Keeper of Newport and America’s Past

By Pat Blakeley


Among the treasures at the Newport Historical Society is this stunning Victorian hair mosaic locket. The unique piece features hair from George and Martha Washington fashioned into a floral bouquet incorporating seed pearls set inside a gold and onyx locket. The outside is set with a three-carat diamond, and seven smaller diamonds adorn the top loop. The locks were given to Mrs. Oliver Wolcott, wife of the Secretary of the Treasury, in 1797 by Martha Washington as a memento, and the hair was made into a Victorian hair mosaic between 1864 and 1877. The locket bears two inscriptions: one attributing the hair to George and Martha Washington; the other reads, “Presented Personally To Oliver Wolcott, March, 1797.” The piece was gifted to the NHS in 1981 by a Wolcott descendent. (Photos by Jen Carter) Among the treasures at the Newport Historical Society is this stunning Victorian hair mosaic locket. The unique piece features hair from George and Martha Washington fashioned into a floral bouquet incorporating seed pearls set inside a gold and onyx locket. The outside is set with a three-carat diamond, and seven smaller diamonds adorn the top loop. The locks were given to Mrs. Oliver Wolcott, wife of the Secretary of the Treasury, in 1797 by Martha Washington as a memento, and the hair was made into a Victorian hair mosaic between 1864 and 1877. The locket bears two inscriptions: one attributing the hair to George and Martha Washington; the other reads, “Presented Personally To Oliver Wolcott, March, 1797.” The piece was gifted to the NHS in 1981 by a Wolcott descendent. (Photos by Jen Carter) As Newport’s observance of its 375th anniversary gets underway, it is only fitting to note the importance of the local repository of our history, the Newport Historical Society.

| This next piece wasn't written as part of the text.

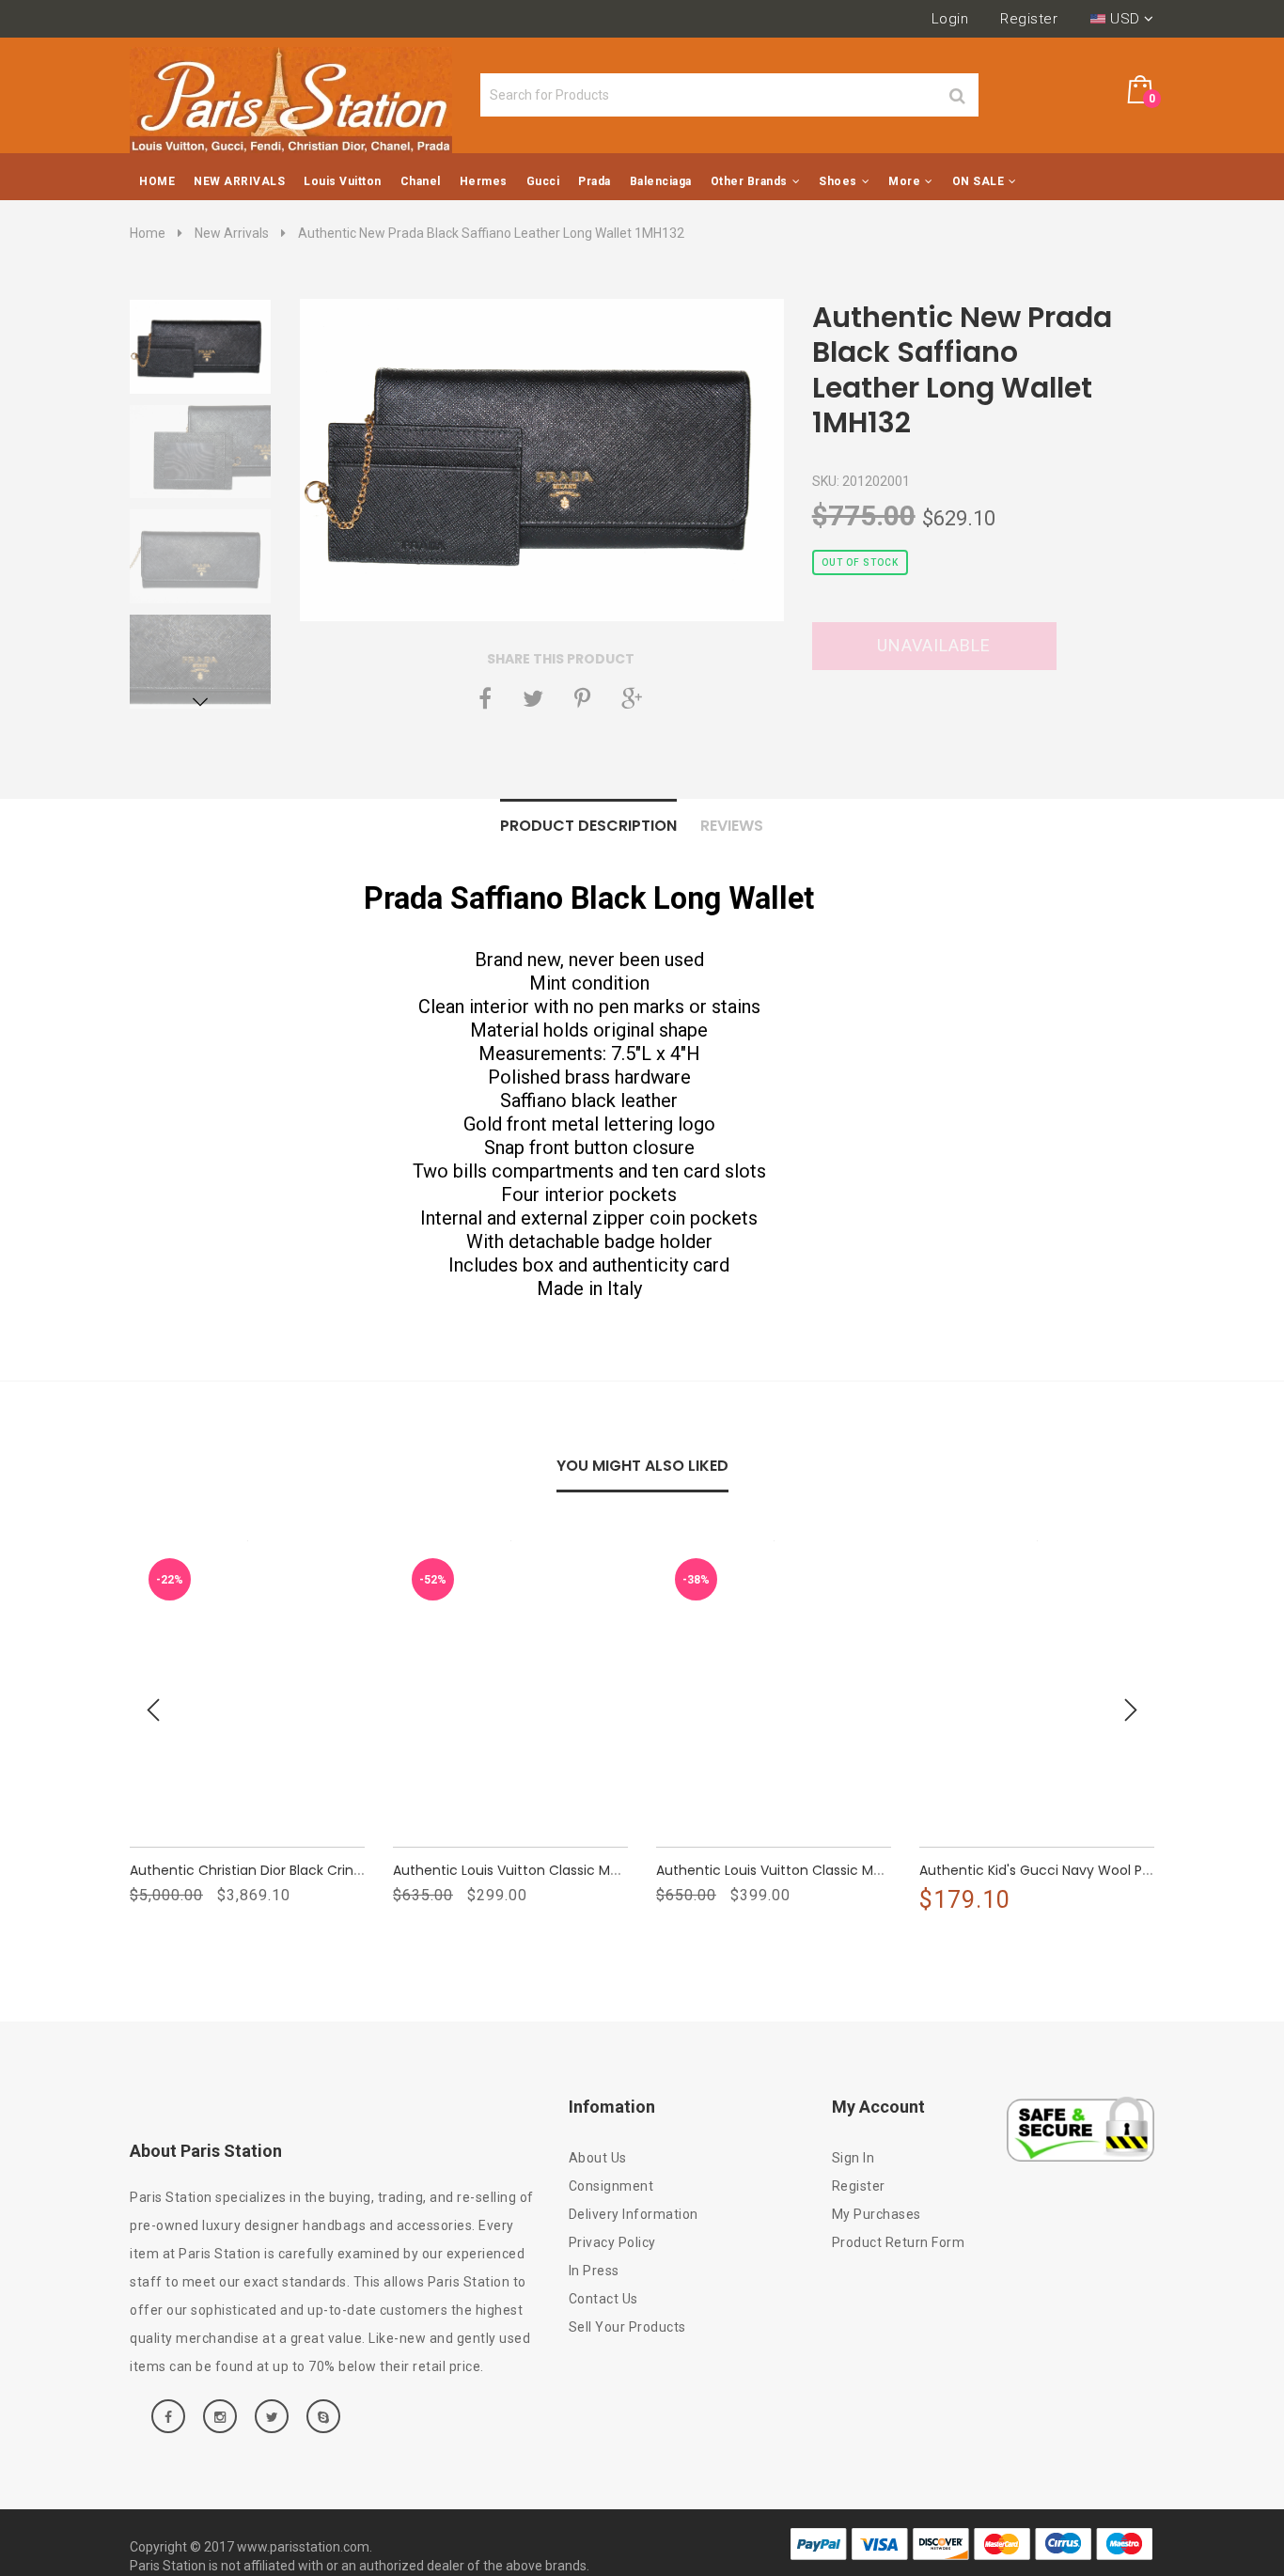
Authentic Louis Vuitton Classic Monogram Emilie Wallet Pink (590, 1870)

On Feb. 8, 1853, a group of fourteen men met at architect George Champlin Mason’s house on Thames Street and voted to form the Newport Historical Society. A second meeting was held the following week on Valentine’s Day, at which time a constitution was adopted, and the state legislature accepted the charter and incorporated the Newport Historical Society in January 1854. The original act of legislation tasked the organization with “collecting, publishing, and doing whatever else they may think proper to preserve any portion of the history of the United States and particularly this state .”

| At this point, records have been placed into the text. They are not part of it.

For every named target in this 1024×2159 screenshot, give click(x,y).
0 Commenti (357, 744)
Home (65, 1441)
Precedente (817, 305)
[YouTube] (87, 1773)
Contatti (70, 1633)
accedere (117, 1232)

For years the small group gathered at members’ homes, and in 1876, the Redwood Library invited them to meet in their building. Their collection was small, but in 1878 the artifacts of Newport’s history that had been kept as part of the Rhode Island Historical Society’s Southern Cabinet were transferred back to Newport.

The Society purchased the old Seventh Day Baptist Meeting House and opened its doors to the public in 1884, advertising that “The Newport Historical Society have taken possession of their new quarters on Barney Street and are soliciting donations of historical material relating to Newport.”

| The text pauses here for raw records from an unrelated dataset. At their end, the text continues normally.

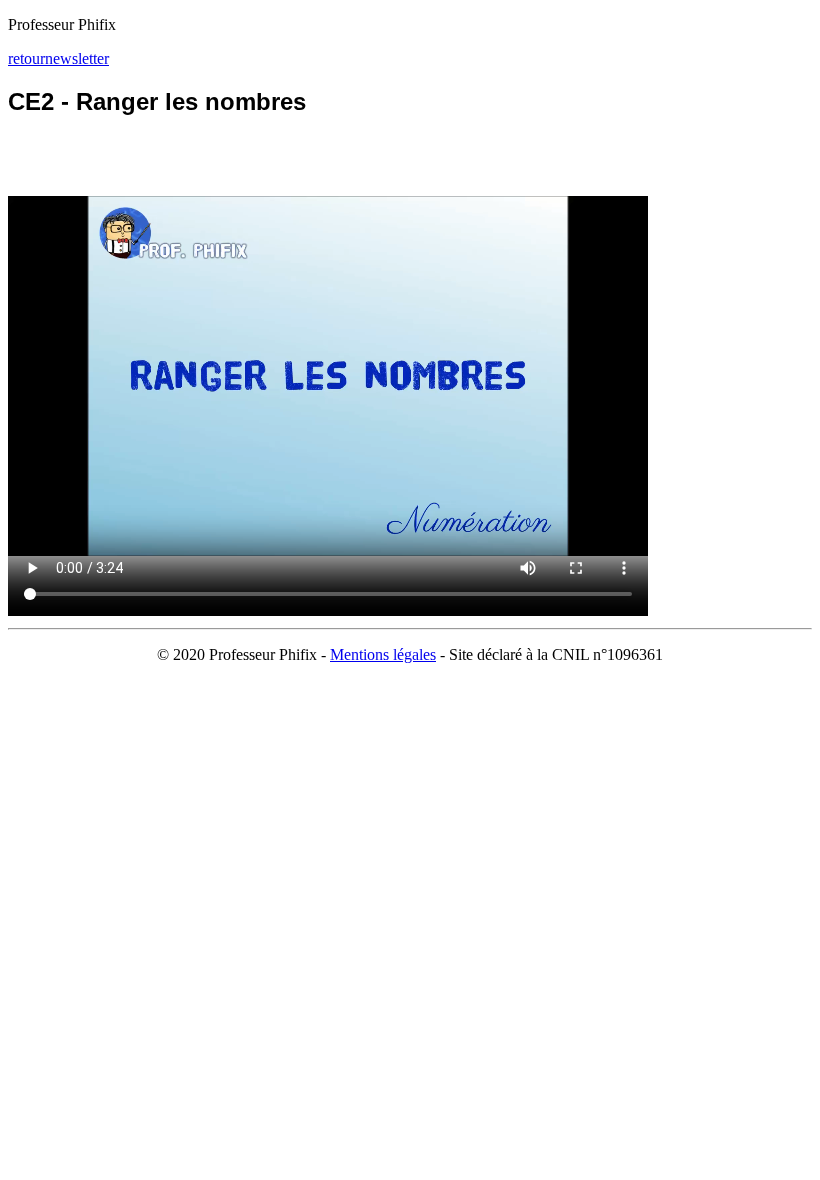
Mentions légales (383, 654)
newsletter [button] (77, 58)
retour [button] (26, 58)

In 1887, they purchased a site on Touro Street and in the fall of that year moved the building there. The holdings of the Society continued to increase and ground was broken in 1902 for a brick library building on the Touro Street side of the lot. The new building provided office space, a fireproof vault for historic documents, and a library.

The facilities have expanded over the years as have the collections; the manuscripts, portraits, silver, furniture, decorative arts, and genealogical collection are nationally recognized.

Executive Director Ruth

Taylor says that for decades they accepted almost everything offered, and as a result, amassed so much material that they did not know exactly what treasures they had.

Recent years have been spent identifying and documenting the collections. The cataloging effort is “ongoing and a great pleasure,” says Taylor, noting that they often have “Look what we found” moments, most recently over the discovery of a 17th-century transcription of a document detailing the 1642 purchase of land in Warwick from Native Americans. The original was signed by Roger Williams, Miantonomi, and Benedict Arnold. This find has generated a lot of excitement, Taylor observes, and is just one of thousands of artifacts housed at the Society. Many are of great historical importance, others are more personal relics.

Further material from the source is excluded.